How to check MX records with dig

Mail exchangers tell senders which hosts should receive inbound mail for a domain. Checking MX records with dig helps confirm a mail-provider cutover, investigate bounce reports, or prove that a domain intentionally refuses inbound mail before deeper SMTP troubleshooting begins.

dig asks the resolver configured on the workstation unless a server is named with @server. An MX answer row includes the owner name, TTL, class, record type, preference value, and exchange host. SMTP senders prefer lower preference numbers before higher ones.

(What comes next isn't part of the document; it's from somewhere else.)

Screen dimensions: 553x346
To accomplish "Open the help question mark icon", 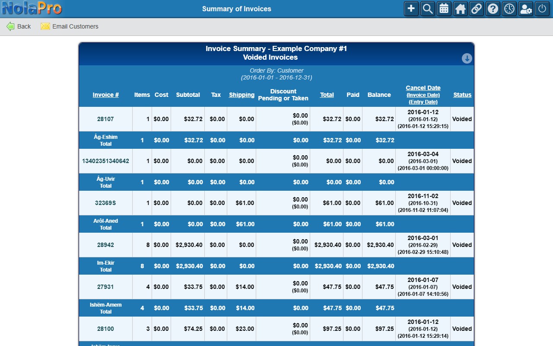I will point(493,9).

Printed answer order is not the same as delivery order, and DNS evidence does not prove SMTP reachability, TLS readiness, provider provisioning, or mailbox acceptance. A single MX 0 . row is a Null MX no-mail signal, while a name with no MX answer may still need address-record review when it is expected to receive mail.

Steps to check MX records with dig:

  1. Query the domain for MX records with status and answer rows visible.
    $ dig +noall +comments +answer gmail.com MX
    ;; Got answer:
    ;; ->>HEADER<<- opcode: QUERY, status: NOERROR
    ;; flags: qr rd ra; QUERY: 1, ANSWER: 5, AUTHORITY: 0, ADDITIONAL: 1
    
    ;; ANSWER SECTION:
    gmail.com.		432	IN	MX	5 gmail-smtp-in.l.google.com.
    gmail.com.		432	IN	MX	20 alt2.gmail-smtp-in.l.google.com.
    gmail.com.		432	IN	MX	10 alt1.gmail-smtp-in.l.google.com.
    gmail.com.		432	IN	MX	40 alt4.gmail-smtp-in.l.google.com.
    gmail.com.		432	IN	MX	30 alt3.gmail-smtp-in.l.google.com.

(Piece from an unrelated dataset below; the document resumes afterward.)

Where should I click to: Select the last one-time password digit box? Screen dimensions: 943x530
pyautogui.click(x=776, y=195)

    NOERROR means the resolver returned a DNS response for the name. The ANSWER count shows how many MX rows matched the query.

  2. Read each MX answer row from left to right.

    The fields are owner name, TTL in seconds, class, type, preference, and exchange host. TTL values can differ between repeated checks because recursive resolvers cache answers.

  3. Identify the preferred mail route by the lowest preference value.

    Preference 5 is preferred before 10, 20, 30, and 40. When several rows share the same preference, SMTP senders can treat those exchangers as peers rather than relying on the printed order.

  4. Print compact MX rows when the status has already been checked.
    $ dig +short gmail.com MX
    5 gmail-smtp-in.l.google.com.
    20 alt2.gmail-smtp-in.l.google.com.
    10 alt1.gmail-smtp-in.l.google.com.
    40 alt4.gmail-smtp-in.l.google.com.
    30 alt3.gmail-smtp-in.l.google.com.

    The compact form keeps the preference value before the exchange host, but removes the DNS status, answer count, TTL, class, and type.
    Related: How to show short DNS answers with dig

  5. Resolve the selected exchange host when mail routing readiness matters.
    $ dig +noall +answer gmail-smtp-in.l.google.com A
    gmail-smtp-in.l.google.com. 74	IN	A	74.125.130.26

    A reachable address record is only the DNS layer of the mail route. Test SMTP separately when firewall, TLS, provider, or mailbox acceptance is part of the incident.

  6. Check for a Null MX record on domains that should not receive mail.
    $ dig +noall +comments +answer example.com MX
    ;; Got answer:
    ;; ->>HEADER<<- opcode: QUERY, status: NOERROR
    ;; flags: qr rd ra ad; QUERY: 1, ANSWER: 1, AUTHORITY: 0, ADDITIONAL: 1
    
    ;; ANSWER SECTION:
    example.com.		300	IN	MX	0 .

    A single exchange host of . with preference 0 declares that the domain accepts no inbound mail. Do not mix a Null MX row with normal mail exchangers.

  7. Check the DNS status when no MX answer row appears.
    $ dig +noall +comments +question +answer www.example.com MX
    ;; Got answer:
    ;; ->>HEADER<<- opcode: QUERY, status: NOERROR
    ;; flags: qr rd ra ad; QUERY: 1, ANSWER: 0, AUTHORITY: 1, ADDITIONAL: 1
    
    ;; QUESTION SECTION:
    ;www.example.com.		IN	MX

    NOERROR with ANSWER: 0 means the name exists from this resolver's view but has no MX row for the query. NXDOMAIN means the queried name does not exist.